About this task → In the material below, find each line with the word "Given" and list it.

Dataset entries →
====

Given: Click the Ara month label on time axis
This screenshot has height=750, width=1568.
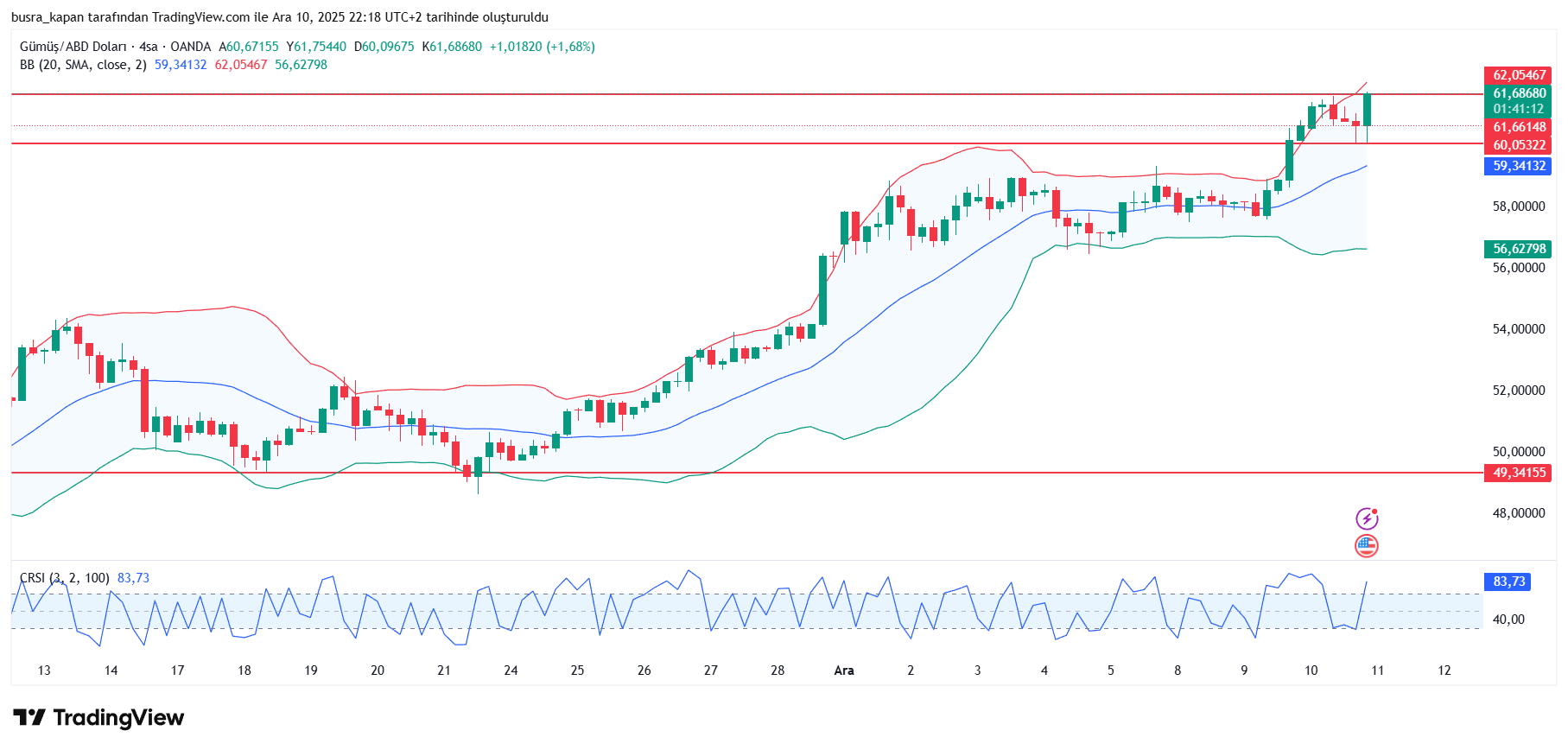Looking at the screenshot, I should click(x=844, y=671).
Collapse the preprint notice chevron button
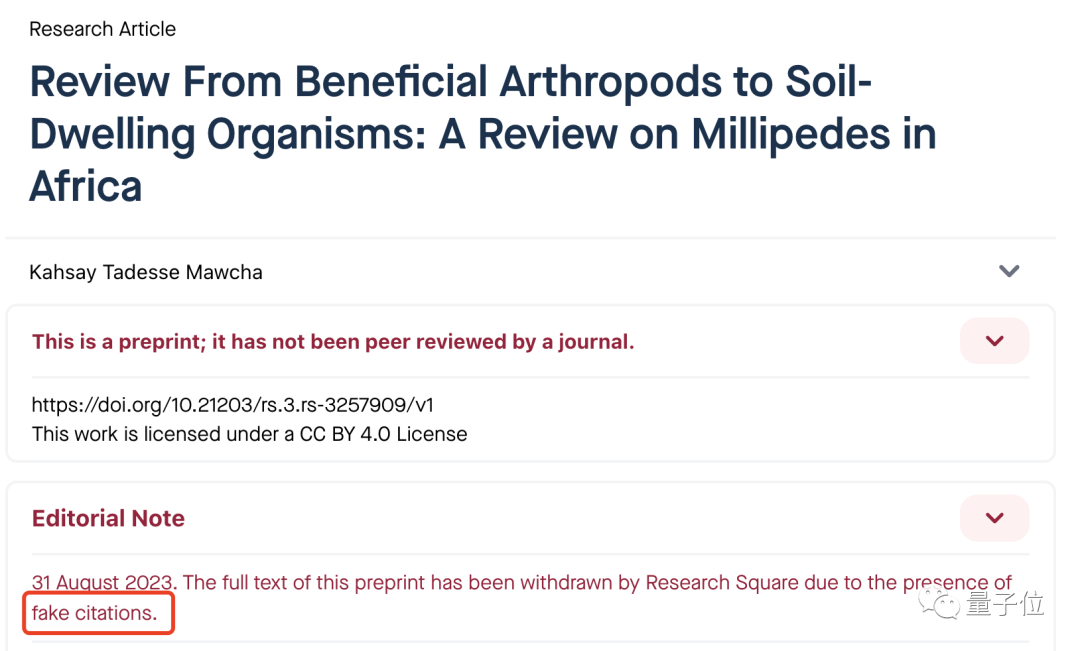The width and height of the screenshot is (1080, 651). pyautogui.click(x=994, y=340)
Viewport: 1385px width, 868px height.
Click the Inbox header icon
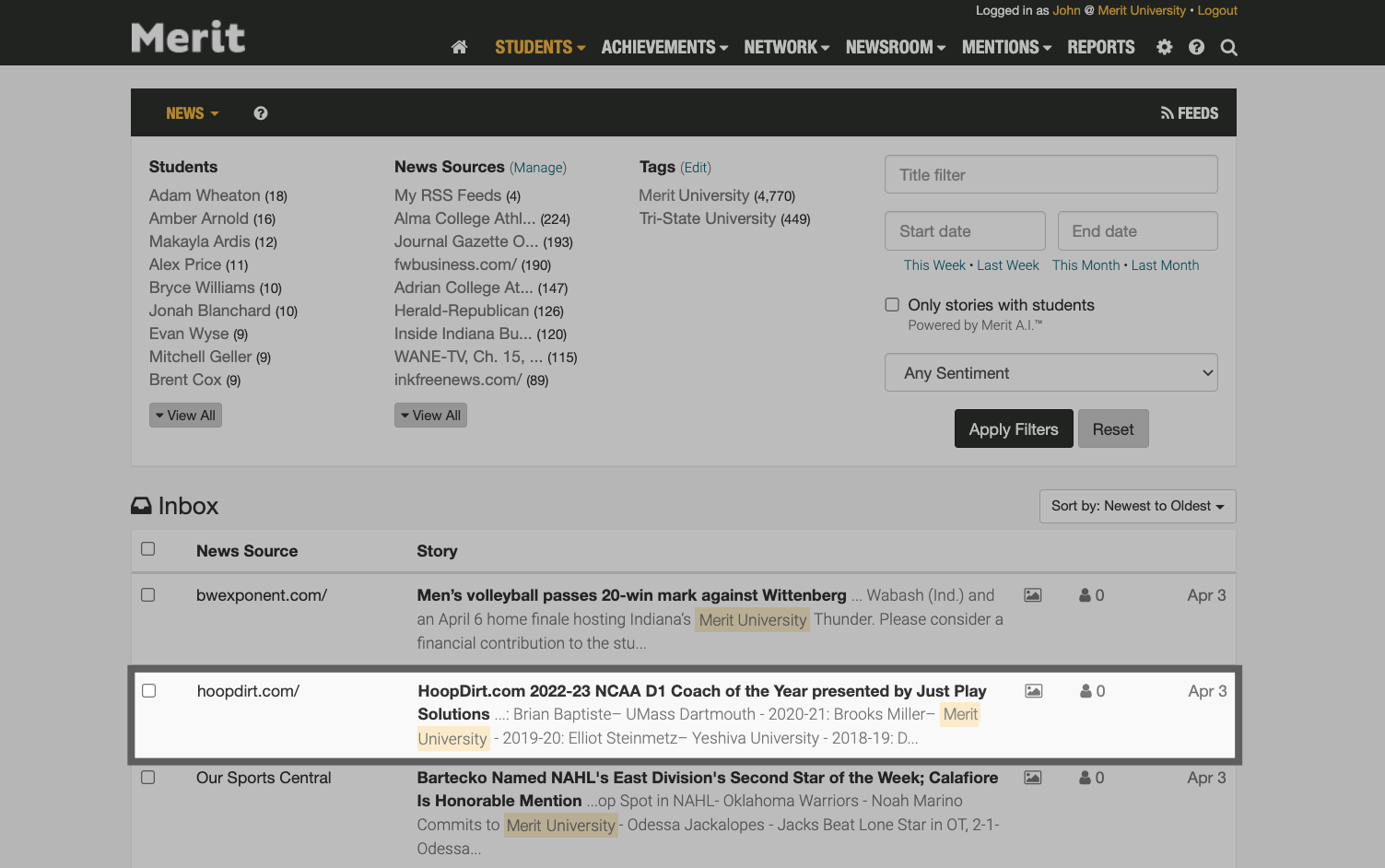[x=141, y=505]
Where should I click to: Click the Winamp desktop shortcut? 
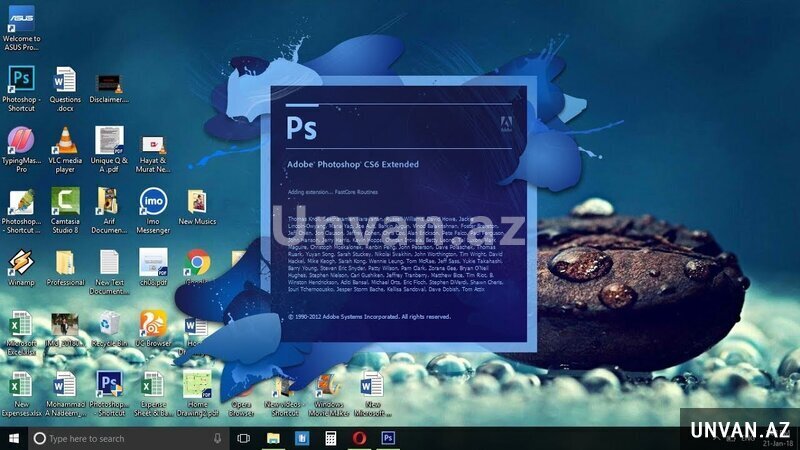pyautogui.click(x=20, y=263)
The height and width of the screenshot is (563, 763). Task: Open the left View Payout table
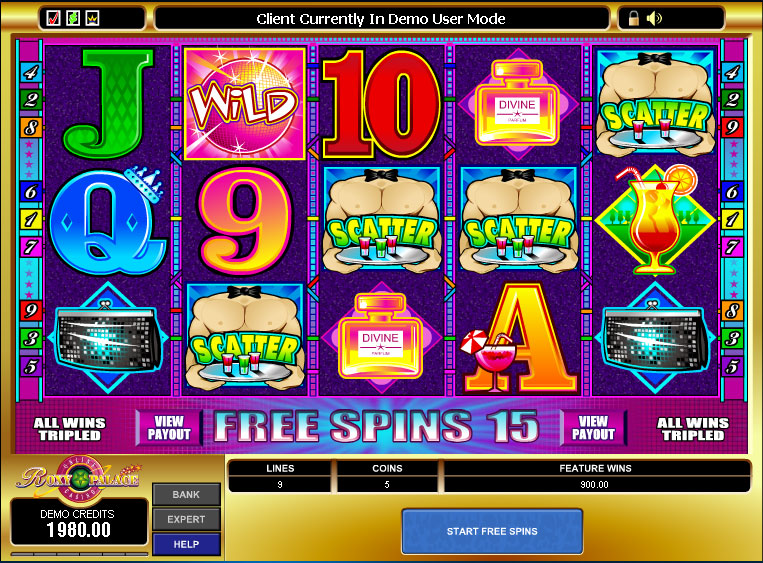pos(169,428)
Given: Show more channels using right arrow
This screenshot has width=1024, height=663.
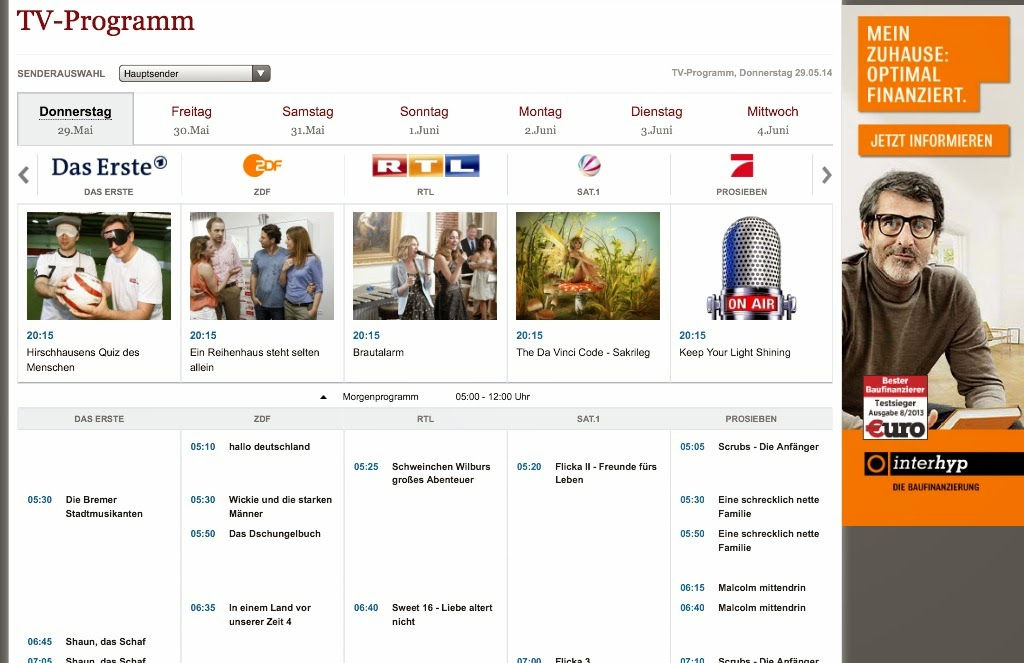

====

Answer section →
Given: Click the Ara month label on time axis
Given: Show more channels using right arrow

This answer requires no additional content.